__Document text__.

Some intermetallic compounds in the Ga-Pd system have recently been explored as highly selective heterogeneous catalysts in the semi-hydrogenation of acetylene [1] which is a huge business in chemical industry. Compared to pure Pd or alloyed catalysts, intermetallic compounds with well-defined crystalline structures and therefore fixed sites of the catalytically active element have a considerably higher long-term stability. This has been explained according to the active-site isolation concept [2].
Although the technical application of catalysts made from intermetallic phases will be based on ultra-fine powders or even nanoparticles, single crystals of these compounds are needed to study their intrinsic properties, e.g. their anisotropic surface structures, and basic processes of catalysis. It is only recently that advances in the growth of large single-grain crystals allow the UHV preparation of low-index atomic surfaces to perform fundamental investigations by means of surface analytical tools.
Especially the phases PdGa (FeSi structure type, space group P213), Pd3Ga7 (Ir3Ge7 structure type, space group Im3m) and Pd2Ga (Co2Si structure type, space group Pnma) have shown their high potential as heterogeneous catalysts [3]. That is, why we try to grow cm3-size single crystals of these Ga-Pd phases. Each phase needs specific conditions for crystallization that can be deduced from the phase diagram, see Fig. 1 [4].
 Fig. 1: Ga-Pd phase diagram, after [4].
PdGa can be grown either from a congruent melt or from Ga- or Pd-rich high-temperature solutions. The same options principally exist for growing Pd2Ga, but quite high liquidus temperatures and accordingly a high Ga vapour pressure suggest crystallization from a Ga-rich melt. Contrary, Pd3Ga7 is only stable at temperatures lower than 460°C and crystal growth is limited to a crystallization from a Ga-rich solution at relatively low temperatures making materials transport and the preparation of inclusion-free single crystals the main problem.

__Provided data__.
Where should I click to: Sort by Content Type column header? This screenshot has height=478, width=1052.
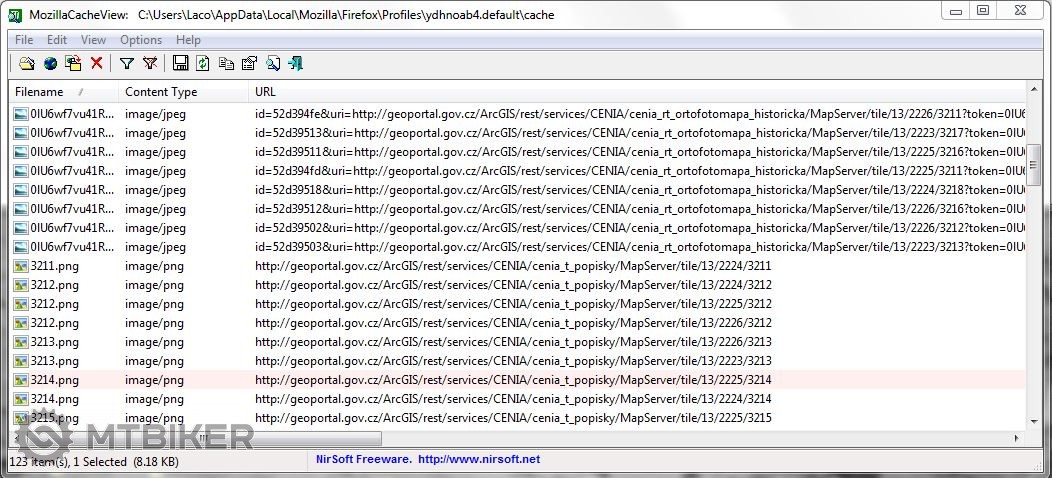coord(161,92)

__Brief A__. The text on growing Ga-Pd single crystals names three Ga-Pd phases as promising heterogeneous catalysts. List each phase with the structure type and space group the text gives for it.
__Brief B__. Continue the text on growing Ga-Pd single crystals, starting after its last sentence.

__Task response A__.
- PdGa: FeSi structure type, space group P213
- Pd3Ga7: Ir3Ge7 structure type, space group Im3m
- Pd2Ga: Co2Si structure type, space group Pnma

__Task response B__.
We have grown single crystalline samples of Pd3Ga7, PdGa and Pd2Ga by the Czochralski method from off-stoichiometric melts. The obtained PdGa single crystals (Fig. 2) show a fairly high structural perfection [5] and offer a wide scientific playground based on the complexity of enantiomorphism and the polarity of specific faces. Pd2Ga is characterized by a broad stability region with retrograde solubility of the excess component. Thus, precipitation of the orthorhombic Pd5Ga3 phase may occur during post-growth cooling depending on the growth temperature. With Pd3Ga7 the inclusion of liquid solution droplets during growth is the most severe problem. These inclusions can even destroy the already grown crystal because of density changes occurring during the low-temperature peritectic reaction. What is common in Czochralski growth of these intermetallic phases is the need for a fully metal-sealed growth chamber to prevent traces of oxygen from entering the system and covering the melt surface. A very low pulling rate (typically 100 µm/h) combined with additional tools to assist materials transport adjacent to the growth interface is a prerequisite to avoid mother liquid inclusions in the growing crystals.
 Fig. 2: PdGa single crystal grown from a Pd45Ga55 melt (grid size: 1 mm).
[1] J. Osswald et al., J. Catal. 258 (2008), 210.
[2] W.M.H. Sachtler, Catal. Rev. Sci. Eng. 14 (1976), 193.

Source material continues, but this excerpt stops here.